設立から5年でアメリカはジョージアの州都アトランタに移転、さらに10年後にはノースカロライナ州ブラスタウン(THE 山の中)に移転と、割と落ち着きなくうろちょろ拠点を変えていたそうです。
ですが、このノースカロライナの山の中に東京ドーム2.8個分ぐらいの、なかなかに大きな土地を購入、自宅と製造所で新たに「Kelhorn」という非常にレアなルネサンス期の楽器の製作をスタートしました。
ケリスチェク社は「古い時代の音楽」と「伝統音楽」に重点を置いて発展してきました。
ブラスタウンの製造所ではSusato ペニー・ホイッスル(ティン・ホイッスル)、テイバーパイプス、ティストゥ(Txistu)、ペンタトニック、クラムホルン、Kelhornsなど様々な楽器を作っています。
笛屋さんでもよく使っている固有名詞「Susato(びっくりなことに正しくはスーサートーと発音してください、とホームページに書いていました)」というのは、ブランドの名前です。
正確にはケリスチェック・ワークショップ・ヒストリカル・インストゥルメンツという会社が作っている中の「Susato」というブランド名なわけですが、毎回、
- ケリスチェック・ワークショップ・ヒストリカル・インストゥルメンツのSusato ティン・ホイッスル D管が入荷しました!
とか
- 「ケリスチェック・ワークショップ・ヒストリカル・インストゥルメンツのSusato ロー・ホイッスル D管をご予約いただき…
なんて書いてたら、なんか呪文っぽいので、シンプルに親しみを込めて「Susatoのホイッスル」なんていう風に呼んでいます。
このSusatoという名前は、実はティールマン・スザート(Tielman Susato ← 日本ではスザートと訳す方が一般的みたいですね)さんという1500年生まれの歴史上の人物のお名前から取っているんだそう。

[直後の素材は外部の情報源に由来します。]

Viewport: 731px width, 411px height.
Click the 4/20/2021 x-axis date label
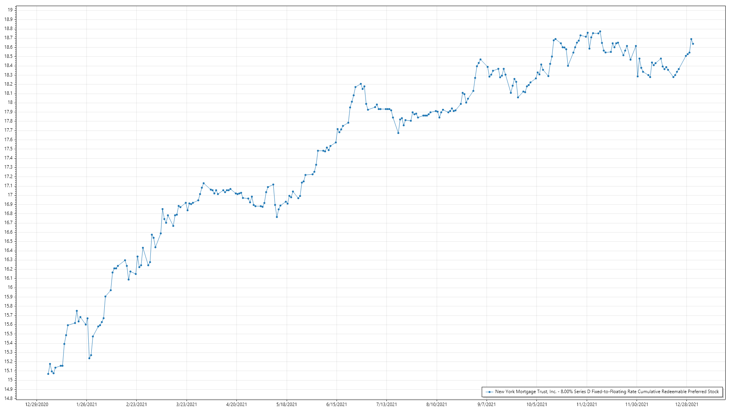pyautogui.click(x=236, y=404)
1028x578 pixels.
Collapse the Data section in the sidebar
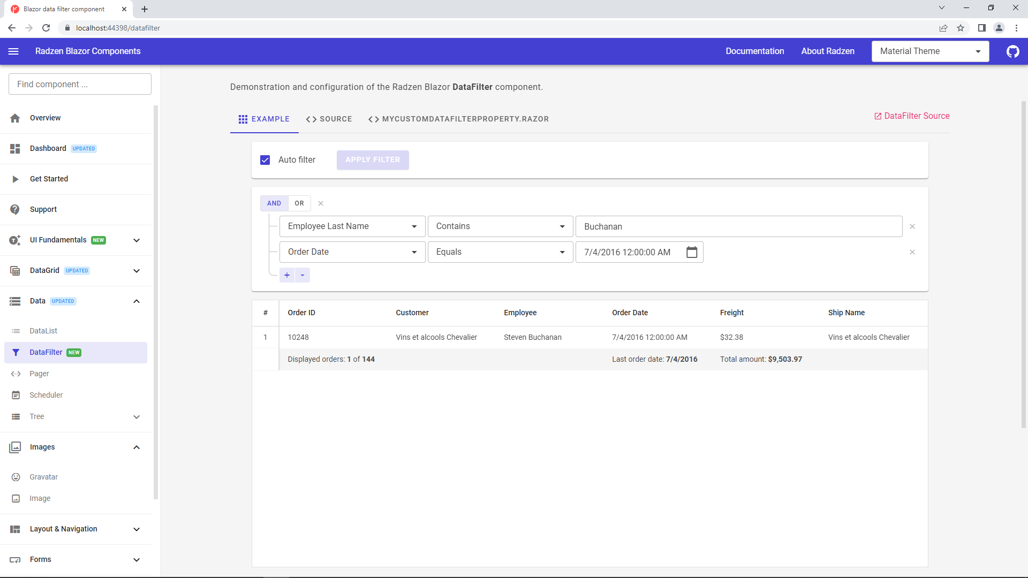137,301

なんでもティールマンさんは、音楽家(トランペット、フルートなど)であり作曲家、さらに出版業者でもあるという、自ら「作って、演奏して、販売する」という芸術家でありながらビジネスマン的な側面も持つ偉大な人物だったそうです。
このティールマンさんの出生地ヴェストファーレンのゾースト(通説)が、ケリスチェクさんが住んでいた地域のほど近く、また目標に近い分野で輝かしい活躍をして歴史に名を残していたことから、その名前をつけたのかもしれませんね。
そんな戦後のドイツで生まれ、アメリカの山の中で大きく育ったSusato社(本当はケリスチェック・ワークショップ・ヒストリカル・インストゥルメンツ社)のお話でした。